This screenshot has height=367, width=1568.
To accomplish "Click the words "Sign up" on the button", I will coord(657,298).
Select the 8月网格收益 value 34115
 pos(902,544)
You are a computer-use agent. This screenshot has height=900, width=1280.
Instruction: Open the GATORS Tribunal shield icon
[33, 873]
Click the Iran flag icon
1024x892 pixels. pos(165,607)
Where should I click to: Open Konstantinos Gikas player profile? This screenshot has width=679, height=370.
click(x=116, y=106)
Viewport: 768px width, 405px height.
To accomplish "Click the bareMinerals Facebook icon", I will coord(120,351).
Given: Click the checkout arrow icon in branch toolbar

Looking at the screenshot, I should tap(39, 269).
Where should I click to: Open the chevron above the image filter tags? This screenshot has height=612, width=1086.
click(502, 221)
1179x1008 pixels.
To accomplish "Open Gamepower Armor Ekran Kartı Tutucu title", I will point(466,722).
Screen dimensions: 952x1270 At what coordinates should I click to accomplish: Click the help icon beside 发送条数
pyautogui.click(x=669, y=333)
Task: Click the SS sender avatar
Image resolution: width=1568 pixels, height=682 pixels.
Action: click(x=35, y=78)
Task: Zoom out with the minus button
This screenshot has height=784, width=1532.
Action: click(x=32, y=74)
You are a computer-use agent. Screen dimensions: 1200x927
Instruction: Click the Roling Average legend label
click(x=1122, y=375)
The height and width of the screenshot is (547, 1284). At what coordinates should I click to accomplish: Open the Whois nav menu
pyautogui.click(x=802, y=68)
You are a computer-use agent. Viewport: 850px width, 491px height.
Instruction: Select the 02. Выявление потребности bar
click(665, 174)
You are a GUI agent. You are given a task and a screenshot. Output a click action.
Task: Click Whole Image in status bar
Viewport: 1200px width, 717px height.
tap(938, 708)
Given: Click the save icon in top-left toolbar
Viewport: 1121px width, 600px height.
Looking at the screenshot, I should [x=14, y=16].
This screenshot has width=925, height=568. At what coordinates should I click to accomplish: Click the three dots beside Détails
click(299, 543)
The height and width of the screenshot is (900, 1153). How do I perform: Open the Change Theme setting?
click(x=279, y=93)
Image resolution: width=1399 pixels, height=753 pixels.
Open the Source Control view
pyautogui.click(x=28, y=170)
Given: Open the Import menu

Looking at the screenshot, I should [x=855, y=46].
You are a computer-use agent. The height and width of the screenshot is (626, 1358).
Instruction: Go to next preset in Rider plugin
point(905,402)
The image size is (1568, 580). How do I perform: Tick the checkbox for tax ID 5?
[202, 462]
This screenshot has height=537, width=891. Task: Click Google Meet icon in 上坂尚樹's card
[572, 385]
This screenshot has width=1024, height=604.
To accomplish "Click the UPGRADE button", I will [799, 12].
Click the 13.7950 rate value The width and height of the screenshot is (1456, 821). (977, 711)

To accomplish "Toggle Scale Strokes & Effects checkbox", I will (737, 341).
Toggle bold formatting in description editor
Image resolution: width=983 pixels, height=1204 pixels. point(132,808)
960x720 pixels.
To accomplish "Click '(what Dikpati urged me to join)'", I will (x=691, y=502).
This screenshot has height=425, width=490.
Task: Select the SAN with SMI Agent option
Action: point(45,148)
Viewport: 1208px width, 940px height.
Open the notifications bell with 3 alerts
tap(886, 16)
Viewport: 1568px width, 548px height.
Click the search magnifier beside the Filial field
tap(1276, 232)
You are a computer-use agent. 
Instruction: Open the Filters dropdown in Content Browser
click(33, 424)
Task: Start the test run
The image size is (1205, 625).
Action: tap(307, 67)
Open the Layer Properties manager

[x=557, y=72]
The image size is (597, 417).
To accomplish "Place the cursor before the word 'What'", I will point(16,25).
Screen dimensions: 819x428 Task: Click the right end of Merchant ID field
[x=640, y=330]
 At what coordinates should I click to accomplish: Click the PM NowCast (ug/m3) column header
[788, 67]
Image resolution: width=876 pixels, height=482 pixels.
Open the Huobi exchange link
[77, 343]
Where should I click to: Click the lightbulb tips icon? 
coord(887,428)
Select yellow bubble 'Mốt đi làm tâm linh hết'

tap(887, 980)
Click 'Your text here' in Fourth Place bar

──────────────────────────────

What you should do >> The answer must be a single number: how many lines of the data hold the word "Place".

Task result >> 2